Friday, 9 October 2015

SINGAPURA / Singapore International Festival of Music / Review



SINGAPURA
Singapore International Festival of Music
Gallery, The Arts House
Wednesday (7 October 2015)

This review was published in The Straits Times on 9 October 2015 with the title "Protest song warns against apathy".

At first acquaintance, Singapura, the only concert segment of the Singapore International Festival of Music (SIFOM) to feature local music, appeared to be an excuse to bring together works from Singapore, Malaysia and Japan. After sitting through its hour-long duration, the concert became greater than the sum of its parts.


Phoon Yew Tien's Separation Of The Newly Wed (1987) was a setting of Tang dynasty poet Du Fu's poem about a couple torn by the onset of war. Soprano Ashley Chua's Chinese words played equal partner to Audi Goh's oboe, Adrian Wee's erhu and Chua Yew Kok's pipa in an intensely moving work where fraught emotions were matched by the imaginative playing. The drum-like rhythms struck by the pipa provided the necessary dramatics.

The symbolism of the forcible separation of Singapore in 1965 from the newly formed Malaysia before any meaningful consummation became all the more relevant. War and conflict was the theme of this Festival, and even though the late Japanese composer Toru Takemitsu (1930-1996) was pacifist by nature, his gentle work Rain Spell (1982) provided voices of contention.

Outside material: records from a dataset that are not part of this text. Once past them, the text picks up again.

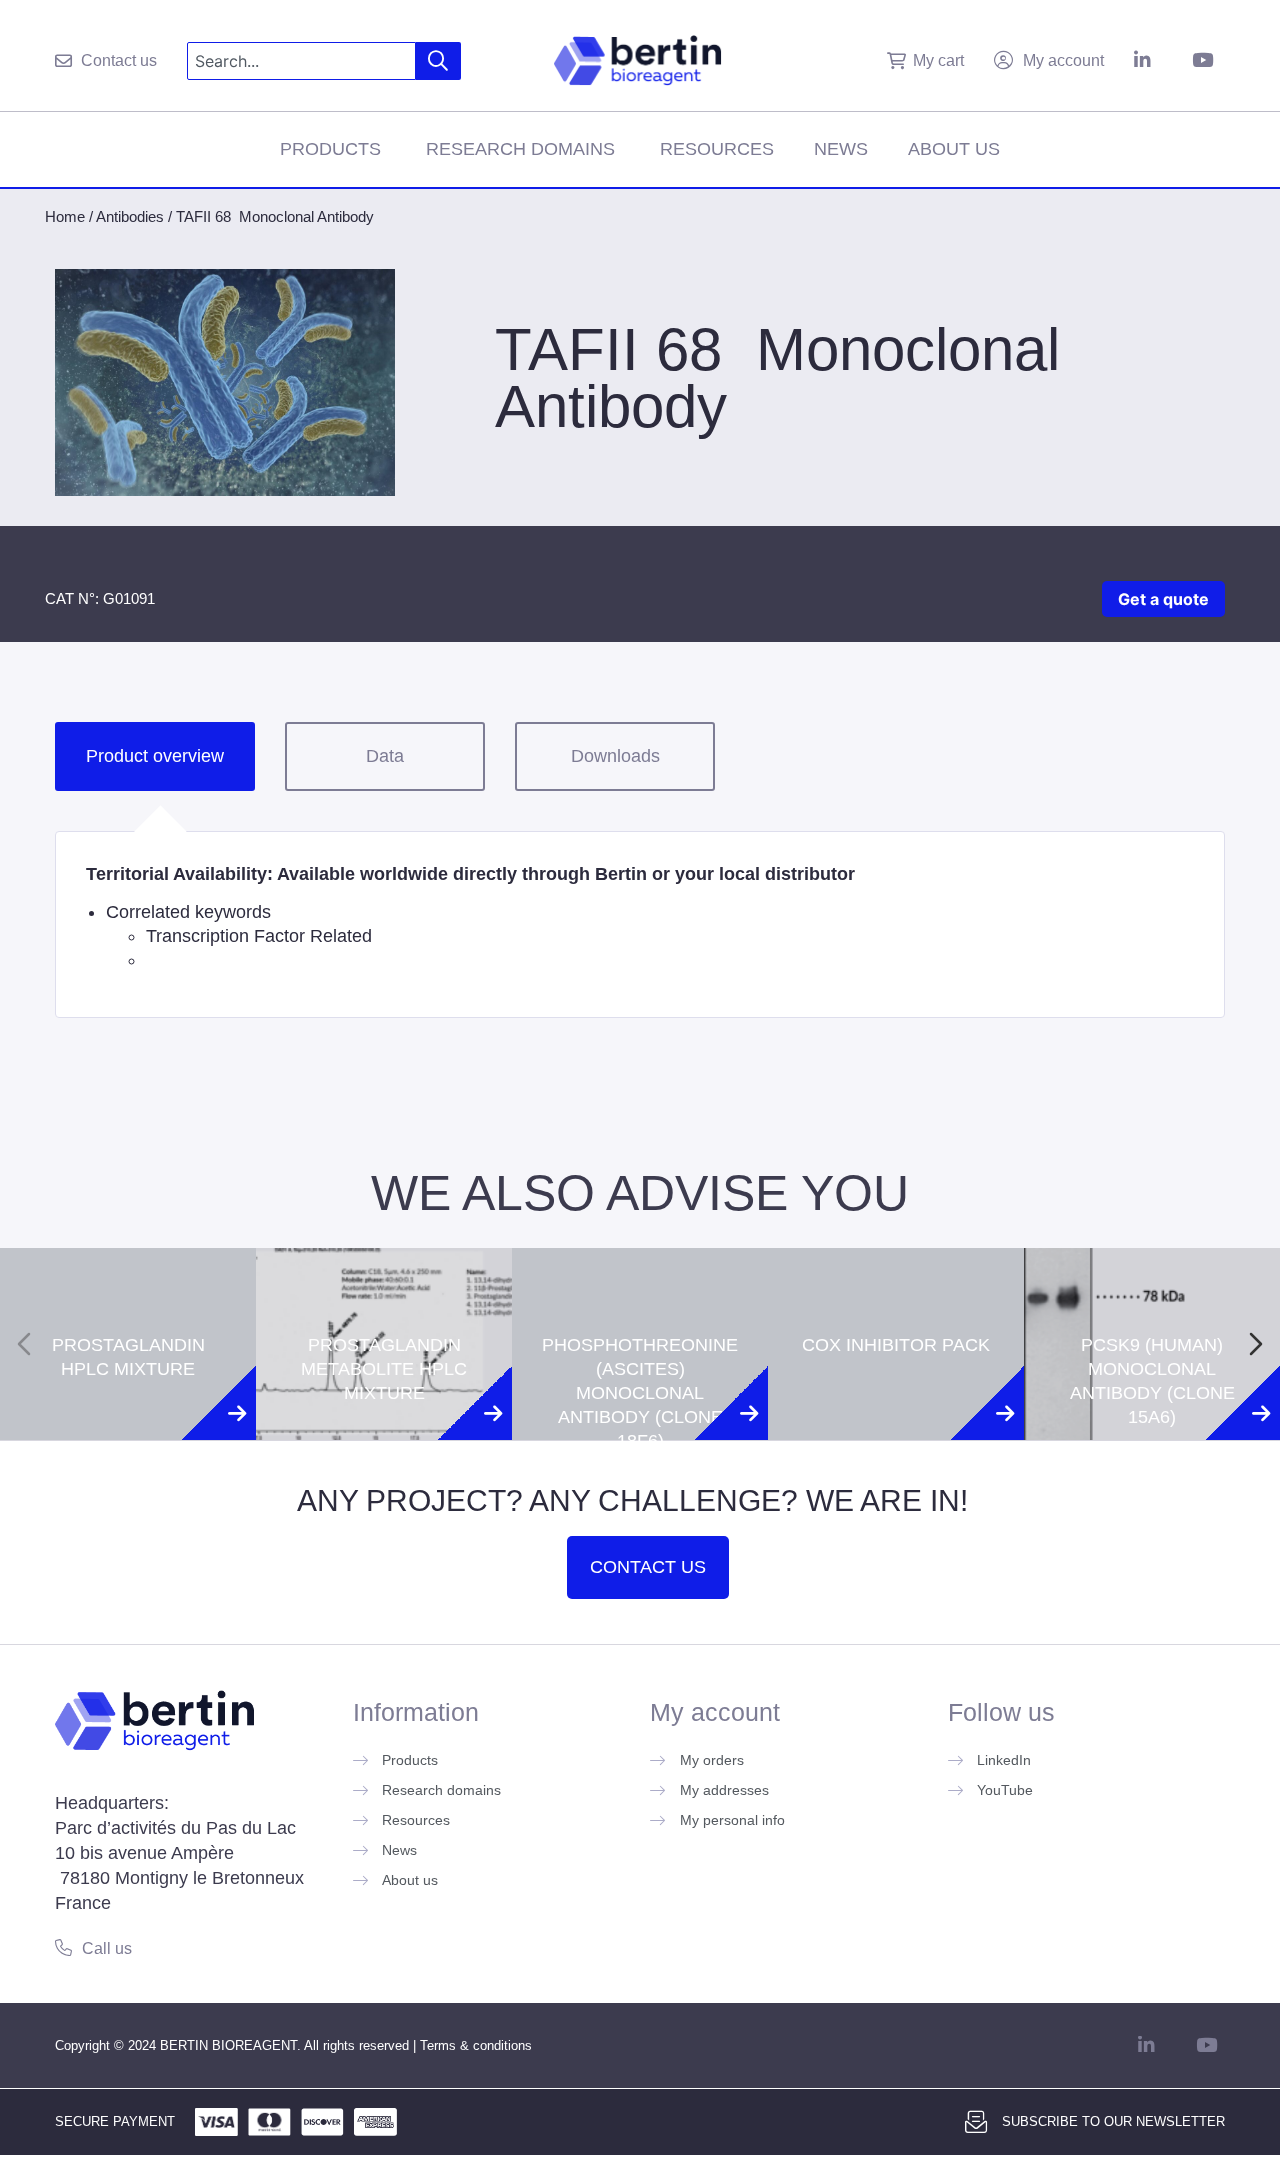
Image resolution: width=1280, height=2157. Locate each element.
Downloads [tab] (615, 756)
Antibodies (130, 216)
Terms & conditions (476, 2045)
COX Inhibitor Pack (896, 1260)
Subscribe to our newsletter (1113, 2121)
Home (65, 216)
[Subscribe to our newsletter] (976, 2122)
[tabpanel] (640, 924)
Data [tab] (385, 756)
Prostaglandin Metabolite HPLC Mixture (384, 1284)
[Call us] (63, 1947)
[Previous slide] (24, 1344)
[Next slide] (1256, 1344)
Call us (107, 1948)
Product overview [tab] (155, 756)
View (128, 1438)
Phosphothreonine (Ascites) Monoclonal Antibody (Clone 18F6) (640, 1308)
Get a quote (1163, 599)
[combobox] (301, 61)
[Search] (438, 61)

Flute (played by Cheryl Lim) and harp (Lee Yun Chai) were among his favourite compositional instruments. Their dreamy tones, joined by the mellowness of the vibraphone (Iskandar Rashid) and clarinet (Vincent Goh), were sharply contrasted with Chenna Lu's piano, where metallic chords were augmented by the strumming of its strings. With Takemitsu, sound textures often trumped thematic cohesion.


Tan Chan Boon's Conversation for Horn & Piano (1993) was a fantasy on Taiwanese tunes in three movements. The virtuosic solo was expertly helmed by Alexander Oon, with the piano part (Lu again) given the freedom of playful asides and surprising harmonies. The lightest work on the programme was followed by the densest, Malaysian composer Chong Kee Yong's Yellow Dust (1994, revised 2015) for string quartet.


Its title refers to the loess storms that bury ancient cities like Xi'an, in turn concealing and revealing historical findings through the millennia. Its highly dissonant language, interspersed with shards and fragments of melody, carries on the legacy of string quartets by Bartok and Ligeti. These extremes were handled with total discipline and much conviction by violinists Seah Huan Yuh and Liu Yi Retallick, violist Jonathan Lee and cellist Chan Si Han.  


Three choral works by Leong Yoon Pin (1931-2011), performed sympathetically by Schola Cantorum led by Albert Tay, completed the concert. Dragon Dance, one of his most-performed works, is a quasi-fugal chant of the onomatopoeic “qiang-dong-qiang” of the drums, punctuated by the rolled R's in the flight of silk balls. His arrangement of the Javanese tune Bengawan Solo remains popular as always.


In between was his unpublished Nightmare (1988), with texts by Angeline Yap, which ranks as the soft-spoken composer's most controversial work. It is prefaced by the disclaimer, “To care for a country / Is not always to be seen to praise / To scold (and to laugh at oneself) is also to love,” proclaimed by the conductor. Although garbed in the English choral tradition, it warns against a culture of complacency, apathy and blind obeisance.

No names or political parties were cited, but one soon recognises who are “the led” and who are the “men of straw”. In this prescient protest song, the patriotic Leong (and Yap) had prophetically predicted the result of the 2015 General Elections. 


1 comment:

angeline.yap.poetry@gmail.com said...

Little known facts about “Nightmare” – written 1977, and published in “Collected Poems” by Angeline Yap as part of the Shell Literary Series (publisher Department of English Language & Literature, NUS). The preface consists of a poem by Angeline Yap entitled “9 August, 1976”, also first published in “Collected Poems”- i.e.
“To care for a country / Is not always to be seen to praise / To scold is also to love,”
The words in parentheses – (and to laugh at oneself) – were later added by Yoon Pin – “to lighten the tone” of the piece.